2019.10.15
Glial pathology in a novel spontaneous mutant mouse of the Eif2b5 gene: a vanishing white matter disease model
(J Neurochem. 2019 Oct 6. doi: 10.1111/jnc.14887. [Epub ahead of print])
Terumitsu-Tsujita M1,2,3, Kitaura H1,4, Miura I5, Kiyama Y2, Goto F2, Muraki Y1, Ominato S1, Hara N6, Simankova A7, Bizen N7, Kashiwagi K8, Ito T8, Toyoshima Y4, Kakita A4, Manabe T2, Wakana S5, Takebayashi H7,9, Igarashi H1.

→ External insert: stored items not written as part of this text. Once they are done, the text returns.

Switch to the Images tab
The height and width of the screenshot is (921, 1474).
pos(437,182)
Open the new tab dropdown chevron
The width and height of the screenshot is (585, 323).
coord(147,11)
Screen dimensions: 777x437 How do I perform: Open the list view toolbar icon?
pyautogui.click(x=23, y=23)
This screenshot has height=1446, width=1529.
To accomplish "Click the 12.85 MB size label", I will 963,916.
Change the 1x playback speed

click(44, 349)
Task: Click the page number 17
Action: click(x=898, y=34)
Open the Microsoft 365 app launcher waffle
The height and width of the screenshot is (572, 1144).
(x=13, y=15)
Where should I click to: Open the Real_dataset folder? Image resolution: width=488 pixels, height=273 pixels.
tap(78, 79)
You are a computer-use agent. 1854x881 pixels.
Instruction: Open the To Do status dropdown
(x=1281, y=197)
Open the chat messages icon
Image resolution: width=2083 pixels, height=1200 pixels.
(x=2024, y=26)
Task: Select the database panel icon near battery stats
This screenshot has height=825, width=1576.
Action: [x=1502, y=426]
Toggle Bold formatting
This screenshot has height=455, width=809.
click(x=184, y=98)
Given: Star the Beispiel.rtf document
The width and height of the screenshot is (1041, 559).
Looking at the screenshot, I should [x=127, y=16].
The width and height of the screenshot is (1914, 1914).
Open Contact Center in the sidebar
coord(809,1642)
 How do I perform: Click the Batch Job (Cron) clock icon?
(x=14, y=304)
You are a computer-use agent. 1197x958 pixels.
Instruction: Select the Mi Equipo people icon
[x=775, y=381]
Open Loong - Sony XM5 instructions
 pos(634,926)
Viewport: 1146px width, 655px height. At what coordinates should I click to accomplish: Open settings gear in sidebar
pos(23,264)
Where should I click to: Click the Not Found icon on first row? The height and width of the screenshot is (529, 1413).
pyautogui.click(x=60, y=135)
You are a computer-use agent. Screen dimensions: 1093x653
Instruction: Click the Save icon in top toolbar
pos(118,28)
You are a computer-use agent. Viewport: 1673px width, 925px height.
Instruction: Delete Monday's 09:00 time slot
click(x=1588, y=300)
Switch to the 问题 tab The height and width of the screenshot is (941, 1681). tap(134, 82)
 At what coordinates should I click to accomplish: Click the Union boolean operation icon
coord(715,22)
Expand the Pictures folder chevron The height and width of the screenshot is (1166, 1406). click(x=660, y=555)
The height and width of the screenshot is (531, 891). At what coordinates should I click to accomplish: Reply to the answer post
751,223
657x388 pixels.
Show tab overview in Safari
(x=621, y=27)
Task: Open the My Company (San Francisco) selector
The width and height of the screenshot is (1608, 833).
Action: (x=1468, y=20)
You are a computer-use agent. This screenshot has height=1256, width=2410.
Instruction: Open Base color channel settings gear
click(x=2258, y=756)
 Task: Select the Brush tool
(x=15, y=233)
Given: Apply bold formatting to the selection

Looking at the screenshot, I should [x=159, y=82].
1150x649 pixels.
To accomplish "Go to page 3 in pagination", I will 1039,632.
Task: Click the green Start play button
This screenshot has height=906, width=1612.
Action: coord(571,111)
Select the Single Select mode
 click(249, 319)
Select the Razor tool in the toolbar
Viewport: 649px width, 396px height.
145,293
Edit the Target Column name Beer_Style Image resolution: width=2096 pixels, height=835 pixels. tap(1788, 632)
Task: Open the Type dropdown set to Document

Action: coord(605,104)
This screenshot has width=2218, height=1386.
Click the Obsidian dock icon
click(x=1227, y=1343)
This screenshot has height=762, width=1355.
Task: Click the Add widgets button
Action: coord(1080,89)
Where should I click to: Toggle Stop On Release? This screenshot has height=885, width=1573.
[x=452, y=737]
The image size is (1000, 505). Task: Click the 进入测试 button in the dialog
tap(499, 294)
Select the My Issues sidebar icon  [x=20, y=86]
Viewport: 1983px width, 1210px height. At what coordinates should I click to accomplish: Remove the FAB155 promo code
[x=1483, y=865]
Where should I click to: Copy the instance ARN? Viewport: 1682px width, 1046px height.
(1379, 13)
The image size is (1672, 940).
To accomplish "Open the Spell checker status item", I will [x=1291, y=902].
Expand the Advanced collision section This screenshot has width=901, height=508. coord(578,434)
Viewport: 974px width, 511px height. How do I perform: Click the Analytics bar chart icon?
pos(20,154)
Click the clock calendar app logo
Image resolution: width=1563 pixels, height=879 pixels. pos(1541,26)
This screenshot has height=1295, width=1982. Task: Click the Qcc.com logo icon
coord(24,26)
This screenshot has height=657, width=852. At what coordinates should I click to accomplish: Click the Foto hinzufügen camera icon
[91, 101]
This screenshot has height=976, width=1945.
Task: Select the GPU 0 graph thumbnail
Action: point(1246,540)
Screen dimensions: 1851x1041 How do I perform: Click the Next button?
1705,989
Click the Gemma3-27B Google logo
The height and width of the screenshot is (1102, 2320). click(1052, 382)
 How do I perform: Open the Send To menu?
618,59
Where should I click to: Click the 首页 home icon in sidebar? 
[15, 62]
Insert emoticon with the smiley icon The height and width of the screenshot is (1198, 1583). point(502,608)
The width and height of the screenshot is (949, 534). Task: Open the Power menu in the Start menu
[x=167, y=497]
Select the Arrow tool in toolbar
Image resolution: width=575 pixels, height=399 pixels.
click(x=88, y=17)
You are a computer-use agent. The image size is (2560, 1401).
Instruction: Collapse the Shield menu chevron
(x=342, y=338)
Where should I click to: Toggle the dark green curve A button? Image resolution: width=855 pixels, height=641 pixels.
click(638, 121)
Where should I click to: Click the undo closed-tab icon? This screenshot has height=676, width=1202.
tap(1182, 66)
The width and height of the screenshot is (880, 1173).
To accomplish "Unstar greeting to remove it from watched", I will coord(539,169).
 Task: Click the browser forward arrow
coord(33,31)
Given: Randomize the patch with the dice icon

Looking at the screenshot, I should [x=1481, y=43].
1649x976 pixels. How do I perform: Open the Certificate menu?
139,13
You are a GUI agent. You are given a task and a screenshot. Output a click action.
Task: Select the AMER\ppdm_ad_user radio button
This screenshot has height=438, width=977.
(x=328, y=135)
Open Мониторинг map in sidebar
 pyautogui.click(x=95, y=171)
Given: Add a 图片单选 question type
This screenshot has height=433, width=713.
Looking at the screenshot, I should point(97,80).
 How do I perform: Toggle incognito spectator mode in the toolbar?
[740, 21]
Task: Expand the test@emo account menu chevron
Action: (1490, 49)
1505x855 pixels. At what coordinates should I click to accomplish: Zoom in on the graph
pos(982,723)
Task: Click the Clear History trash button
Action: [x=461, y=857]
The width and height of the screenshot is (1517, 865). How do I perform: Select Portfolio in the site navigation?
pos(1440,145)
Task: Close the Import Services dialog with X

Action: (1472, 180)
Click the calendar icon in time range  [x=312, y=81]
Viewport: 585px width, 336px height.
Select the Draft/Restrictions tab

1Center for Integrated Human Brain Science, Brain Research Institute, Niigata University
2Division of Neuronal Network, The Institute of Medical Science, The University of Tokyo
3Administrative Section of Radiation Protection, National Institute of Neuroscience, National Center of Neurology and Psychiatry
4Department of Pathology, Brain Research Institute, Niigata University
5Technology and Development Team for Mouse Phenotype Analysis, The Japan Mouse Clinic, RIKEN BioResource Research Center
6Department of Molecular Genetics, Brain Research Institute, Niigata University
7Division of Neurobiology and Anatomy, Graduate School of Medical and Dental Sciences, Niigata University
8Laboratory for Translation Structural Biology, RIKEN Center for Biosystems Dynamics Research
9Center for Coordination of Research Facilities, Niigata University
Abstract
Vanishing white matter disease (VWM) is an autosomal recessive neurological disorder caused by mutation(s) in any subunit of eukaryotic translation initiation factor 2B (eIF2B), an activator of translation initiation factor eIF2. VWM occurs with mutation of the genes encoding eIF2B subunits (EIF2B1, EIF2B2, EIF2B3, EIF2B4, and EIF2B5). However, little is known regarding the underlying pathogenetic mechanisms or how to treat patients with VWM. Here we describe the identification and detailed analysis of a new spontaneous mutant mouse harboring a point mutation in the Eif2b5 gene (p.Ile98Met). Homozygous Eif2b5I98M mutant mice exhibited a small body, abnormal gait, male and female infertility, epileptic seizures, and a shortened lifespan. Biochemical analyses indicated that the mutant eIF2B protein with the Eif2b5I98M mutation decreased guanine nucleotide exchange activity on eIF2, and the level of the endoplasmic reticulum stress marker activating transcription factor 4 was elevated in the 1-month-old Eif2b5I98M brain. Histological analyses indicated up-regulated glial fibrillary acidic protein immunoreactivity in the astrocytes of the Eif2b5I98M forebrain and translocation of Bergmann glia in the Eif2b5I98M cerebellum, as well as increased mRNA expression of an endoplasmic reticulum stress marker, C/EBP homologous protein. Disruption of myelin and clustering of oligodendrocyte progenitor cells were also indicated in the white matter of the Eif2b5I98M spinal cord at 8 months old. Our data show that Eif2b5I98M mutants are a good model for understanding VWM pathogenesis and therapy development.